■ **Exercise directions**
Nothing but the lines below from the one containing "Map (177, 142)" through the one containing "[Close] (902, 428)" should appear in the answer, exact and without pictures.

[Exercise inputs — start]

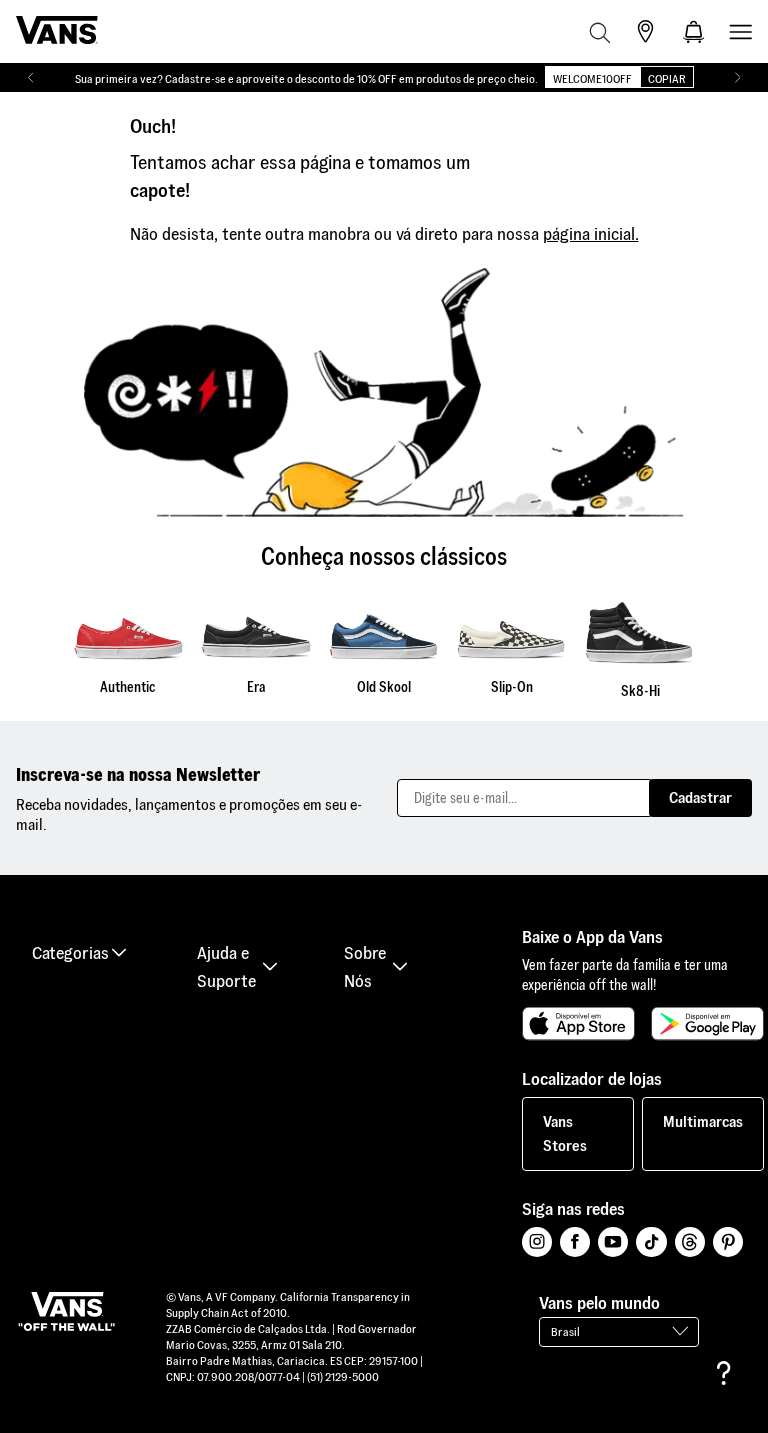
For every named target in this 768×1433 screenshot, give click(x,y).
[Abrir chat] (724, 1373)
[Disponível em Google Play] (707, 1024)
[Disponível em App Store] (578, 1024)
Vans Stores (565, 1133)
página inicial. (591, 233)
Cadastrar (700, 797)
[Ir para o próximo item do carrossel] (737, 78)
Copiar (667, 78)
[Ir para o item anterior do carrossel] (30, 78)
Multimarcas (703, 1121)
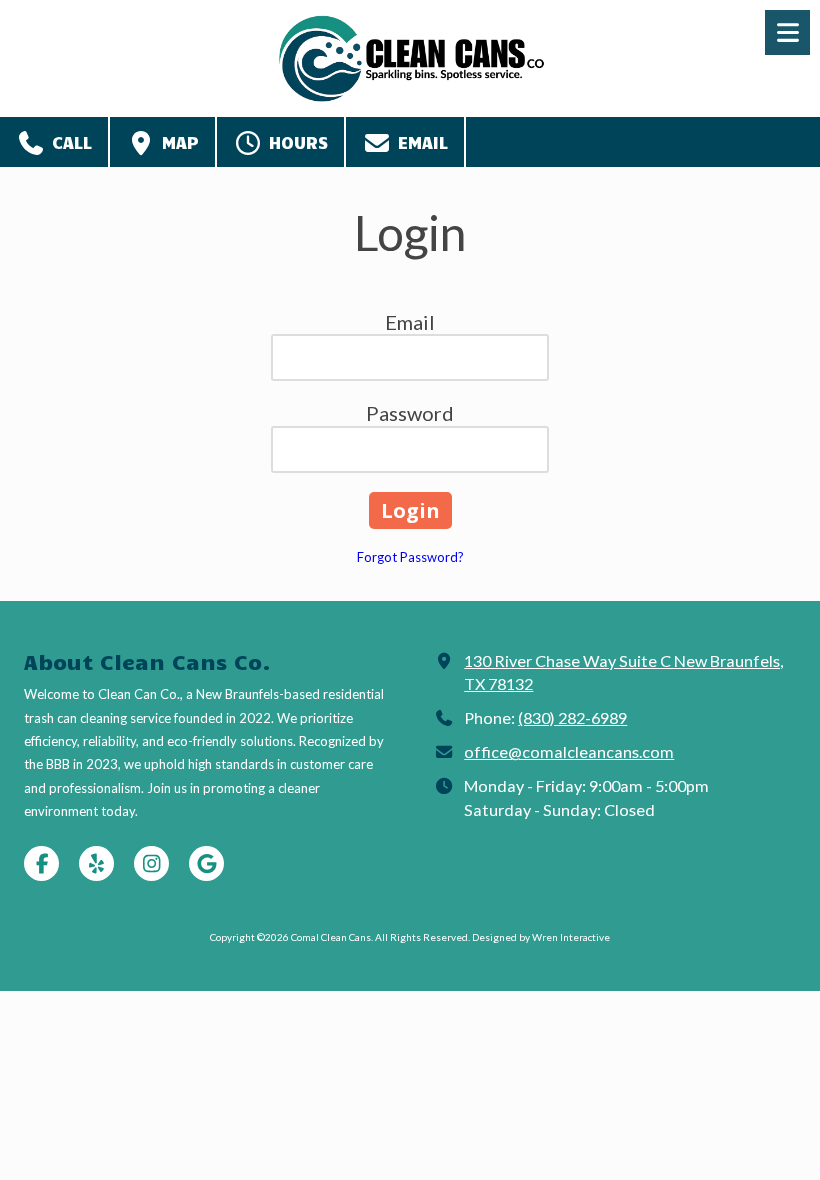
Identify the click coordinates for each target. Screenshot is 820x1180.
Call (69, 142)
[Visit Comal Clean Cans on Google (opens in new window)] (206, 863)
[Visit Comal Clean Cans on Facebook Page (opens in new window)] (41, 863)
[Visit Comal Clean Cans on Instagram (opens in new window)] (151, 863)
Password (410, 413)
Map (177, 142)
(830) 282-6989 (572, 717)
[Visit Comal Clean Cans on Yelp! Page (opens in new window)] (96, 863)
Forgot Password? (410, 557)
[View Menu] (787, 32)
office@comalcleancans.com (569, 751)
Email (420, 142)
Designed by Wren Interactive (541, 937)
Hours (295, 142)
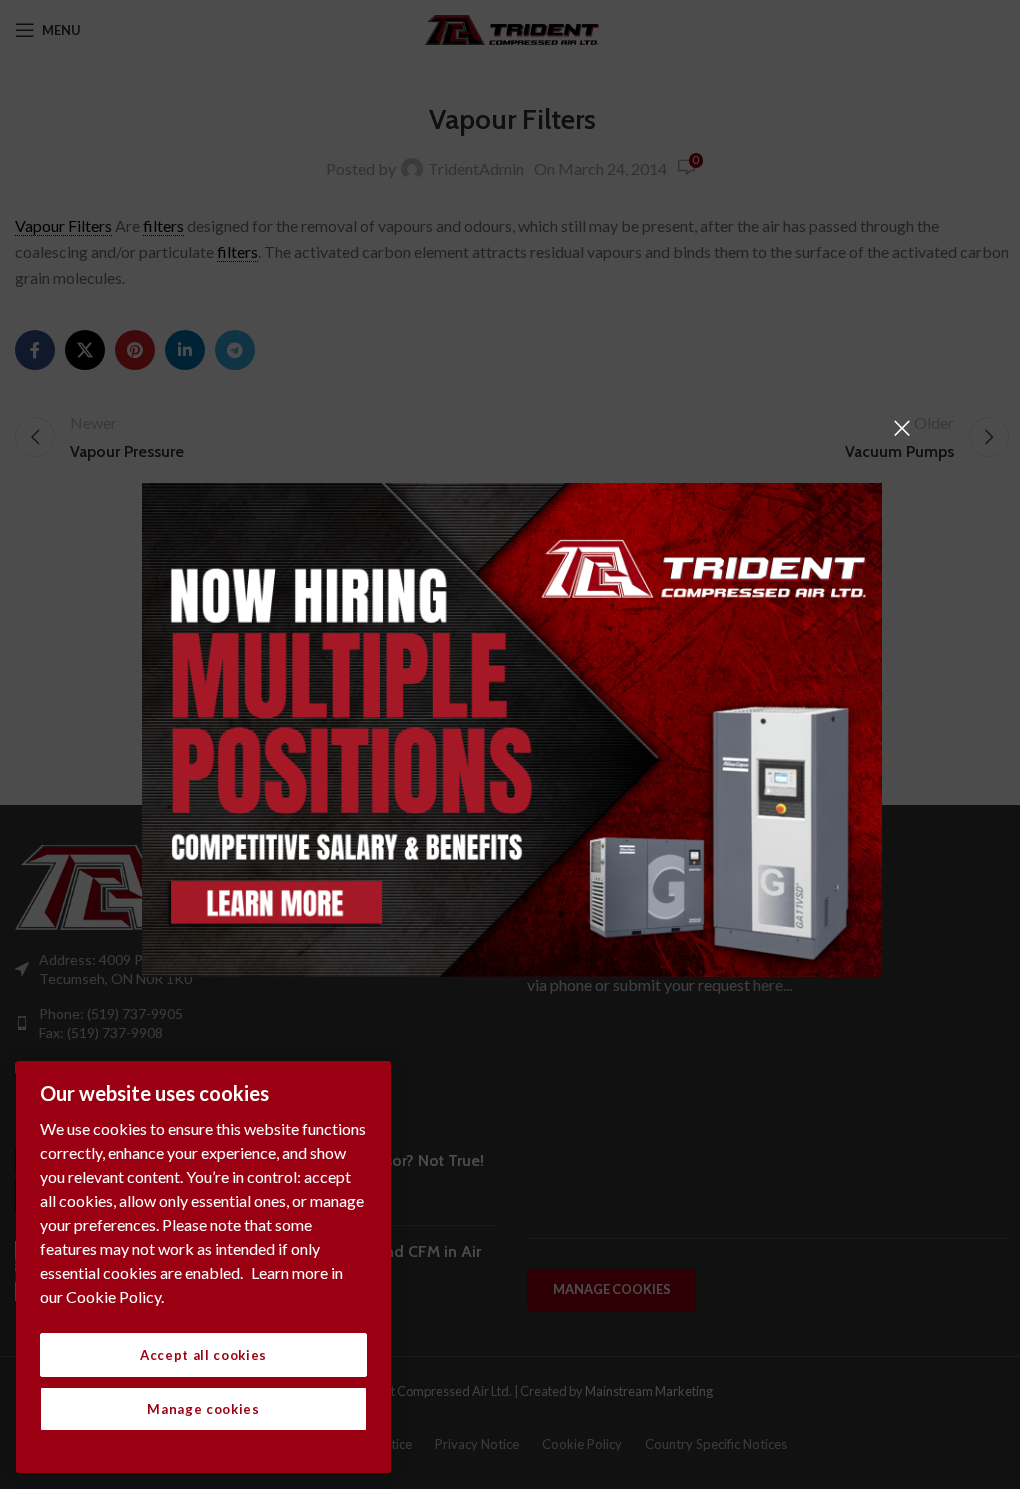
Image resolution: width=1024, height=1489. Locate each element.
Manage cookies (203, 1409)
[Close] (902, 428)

[Exercise inputs — finish]
[Exercise inputs — start]

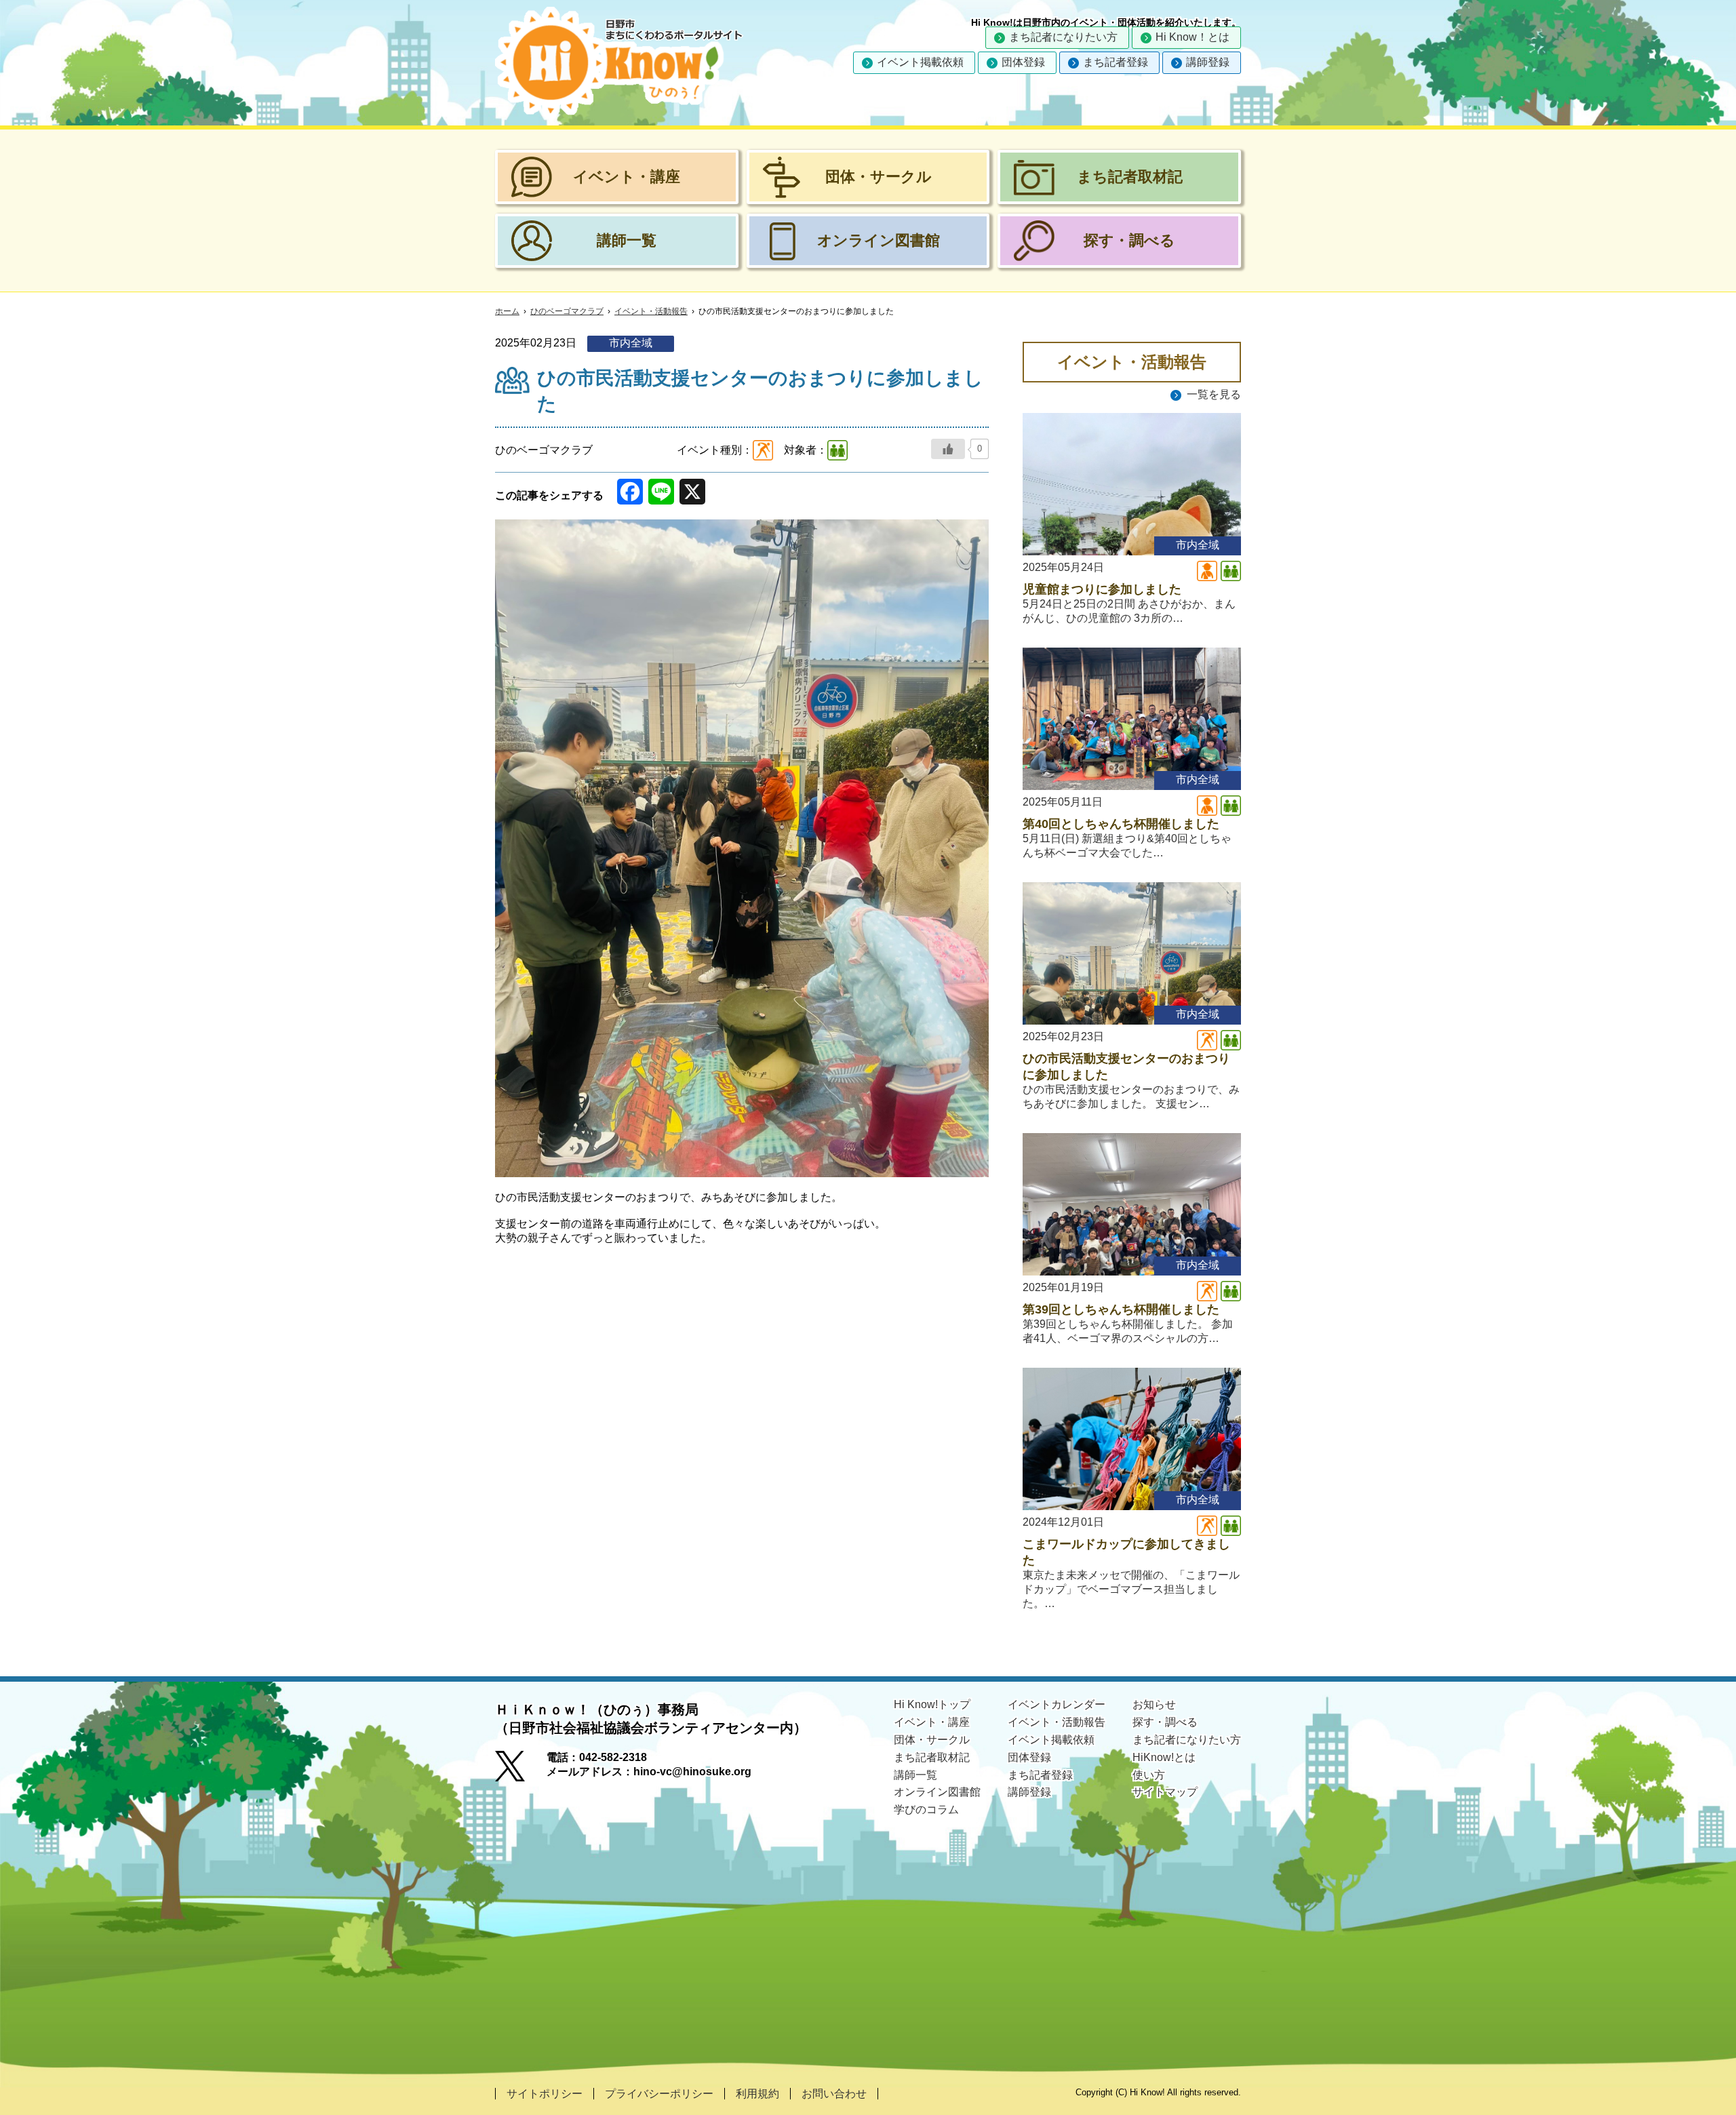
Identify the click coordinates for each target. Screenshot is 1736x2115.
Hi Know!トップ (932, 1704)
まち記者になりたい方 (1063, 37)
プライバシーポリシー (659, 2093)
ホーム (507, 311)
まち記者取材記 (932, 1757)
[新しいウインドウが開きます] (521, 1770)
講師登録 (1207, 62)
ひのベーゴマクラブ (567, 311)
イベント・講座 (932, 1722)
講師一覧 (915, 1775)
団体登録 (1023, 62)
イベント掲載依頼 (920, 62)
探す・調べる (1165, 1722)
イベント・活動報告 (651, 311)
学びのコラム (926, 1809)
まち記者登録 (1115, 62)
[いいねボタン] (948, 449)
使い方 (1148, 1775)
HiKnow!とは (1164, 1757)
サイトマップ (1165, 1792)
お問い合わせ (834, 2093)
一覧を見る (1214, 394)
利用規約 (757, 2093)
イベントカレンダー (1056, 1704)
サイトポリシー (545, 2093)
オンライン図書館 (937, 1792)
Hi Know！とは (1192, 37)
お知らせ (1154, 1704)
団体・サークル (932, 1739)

[Exercise inputs — finish]
[Exercise inputs — start]

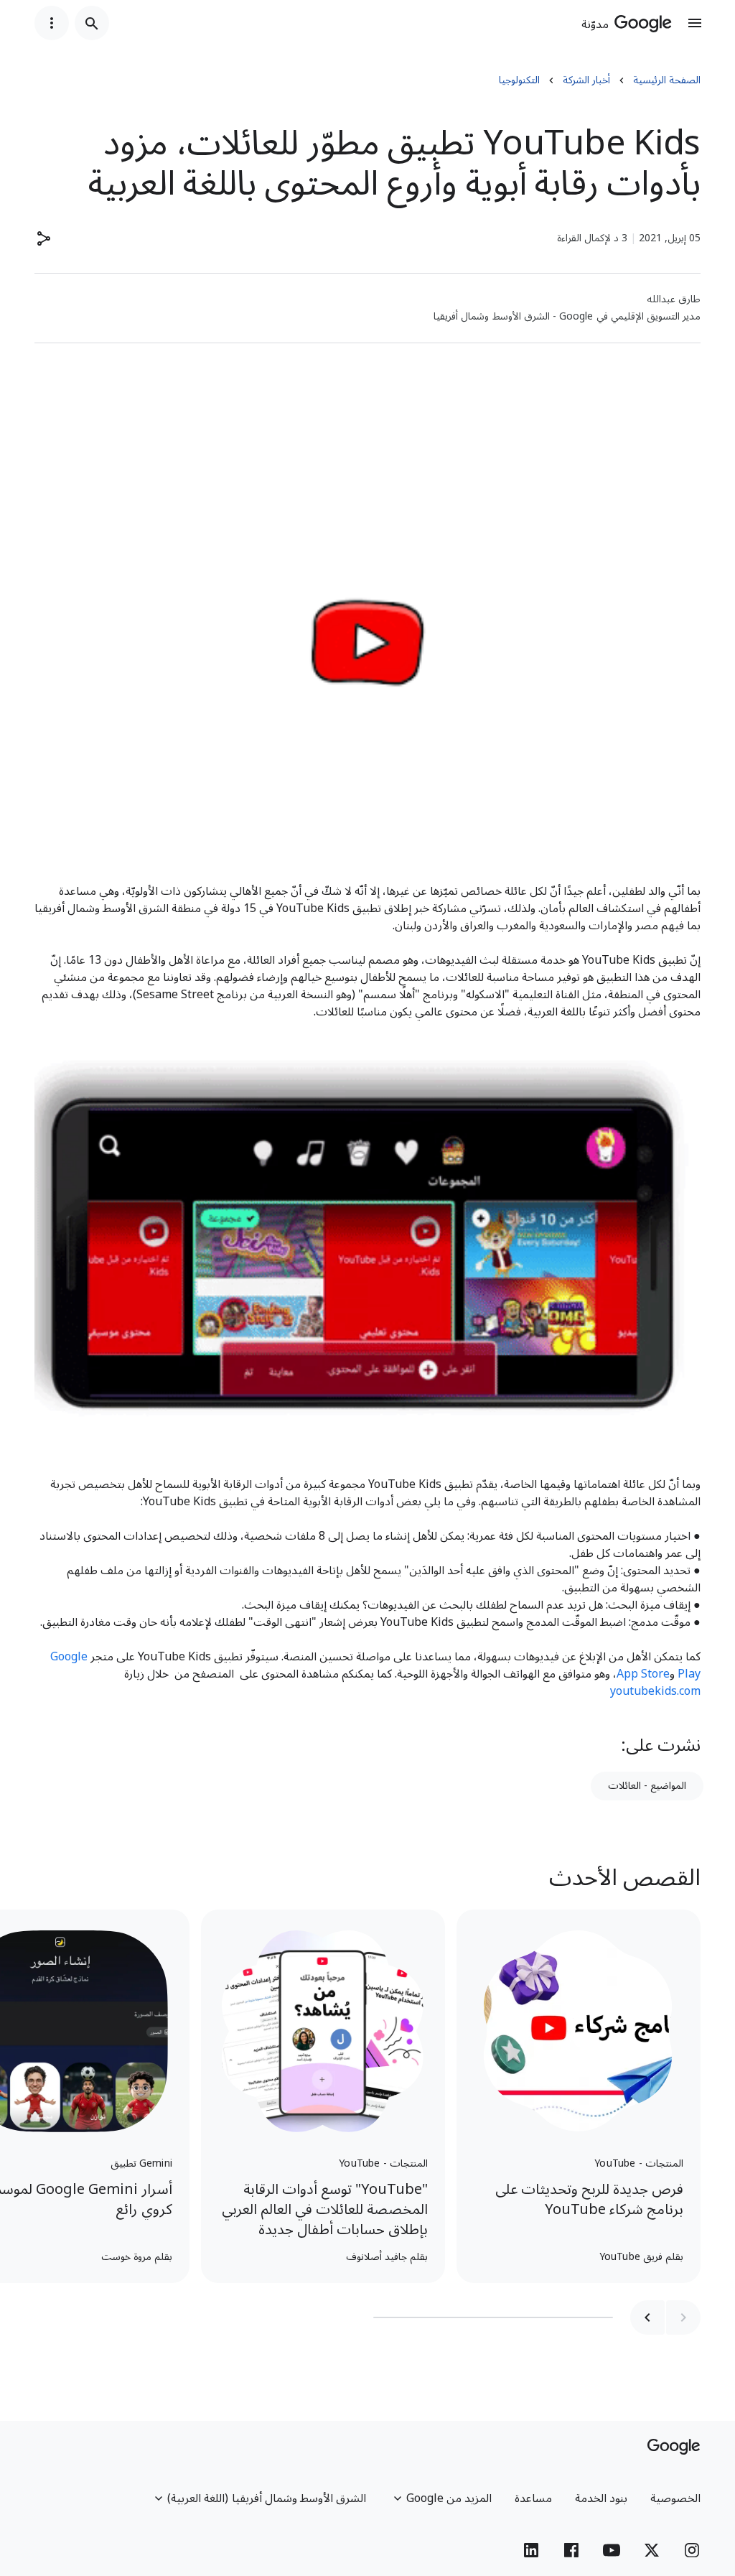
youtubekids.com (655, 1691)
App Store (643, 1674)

[Exercise inputs — finish]

■ **Written response**
Map (177, 142)
(830) 282-6989 (572, 717)
[Visit Comal Clean Cans on Yelp! Page (opens in new window)] (96, 863)
Forgot Password? (410, 557)
[View Menu] (787, 32)
office@comalcleancans.com (569, 751)
Email (420, 142)
Designed by Wren Interactive (541, 937)
Hours (295, 142)
Image resolution: width=1024, height=1489. Locate each element.
Manage cookies (203, 1409)
[Close] (902, 428)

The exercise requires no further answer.